Eric and his sons erected a double ladder stand in a good spot, but it sat vacant the entire season.

“The next summer, I introduced the boys to a crossbow. I figured they would be able to share it, which would keep costs down,” he said. “I also drummed into them the importance of shot placement and maximum range.”

When the 2011 season arrived, Eric decided to allow his son, Tanner, to hunt alone for the first time, but only if he agreed to stay in the ladder stand, and only when either Eric or Angela were home.

“About two hours into that first hunt, my cell phone rang,” he said. “It was Tanner ...

“‘Well, I hit him,’ he said. ‘I found blood!’

“‘You did what? Come back to the house now,’ I nearly shouted.

“Tanner returned, we waited for a while, and then we went out and found Tanner’s first antlered deer,” Eric said. “I couldn’t have been prouder ... and on our OWN piece of land!”

Despite his son’s success, Eric was in no hurry to spend time in the stand. It took a friend’s taking a beautiful 150-inch buck and an impromptu stroll through his acreage to inspire him.

Chris Mullins, the friend who shot the 150-incher, and another friend, Dave, started ribbing Eric about not hunting. And that led to rabbits.

“We decided for some reason that we would rabbit hunt my property, just to get out there,” Eric said. “It was fun, and I saw lots of incredible deer sign. You could smell, see and feel the presence of a dominant buck.”

Nov. 28, opening day of gun season, was not ideal for hunting. Eric woke up at 5 a.m., stood on the front porch and listened to the rain.

“Had I hunted the (earlier) rut as hard as I normally do, I wouldn’t have considered going out in that stuff,” he said. “Now I’m glad I did. It turned out to be one of the best morning hunts I’ve had in 25 years.

“I saw deer everywhere,” he said. “That was the first time anyone had sat in the stand in the morning, and it was amazing, except for the weather. You know how it is: No matter how miserable you are, as long as you’re in the woods and seeing deer, it’s easy to stay put.

“After seeing about 20 deer, I was pretty excited,” he added, “and soaked.”

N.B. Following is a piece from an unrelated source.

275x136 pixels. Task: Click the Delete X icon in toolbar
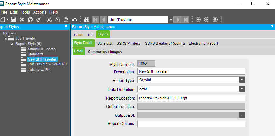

When Eric went home to eat and to get out of his wet clothes, Angela gave him a list of chores. About 2:30, she told him, “I know you want to go hunting, so go!”

“It didn’t take much to get me moving in that direction,” Eric said. “After hanging some scent wicks and spraying down with scent-killer, I settled back into the stand at 3:20 p.m.  I soon saw my neighbor, Mark, walking along a fencerow about 100 yards distant. I whistled like a bobwhite to get his attention, and he signaled that he was going to walk the property he hunts.

Rabbits, Ribbing and Other People’s Bucks“That morning, I had been grunting and bleating about every half-hour, so I continued that routine in the afternoon. Thirty minutes later, a doe and her yearling sprinted out of the woods, followed by a button buck. The threesome was in a horse pasture that separates our property from the property Mark hunts.

“The button buck wound up 10 yards below my stand, eating honeysuckle, while the doe and yearling faded back into the timber. The wind was at my back, and I’m sure she smelled me, even if she didn’t blow and get crazy.

“About 4:30, a massive buck — a shooter — appeared about 125 yards away. I never looked at its rack again. I knew it was bigger than anything I’d ever harvested,” he said.

“After I grunted and bleated, it stopped and looked my way, but then it continued following the path the doe had taken.

“Thoughts raced through my head. I was sure the wind was going to keep that buck well away from me. So I got down and began sneaking to get downwind of it, which meant I’d have to cross the field. Fifty yards into it, I changed my mind and went back to the stand.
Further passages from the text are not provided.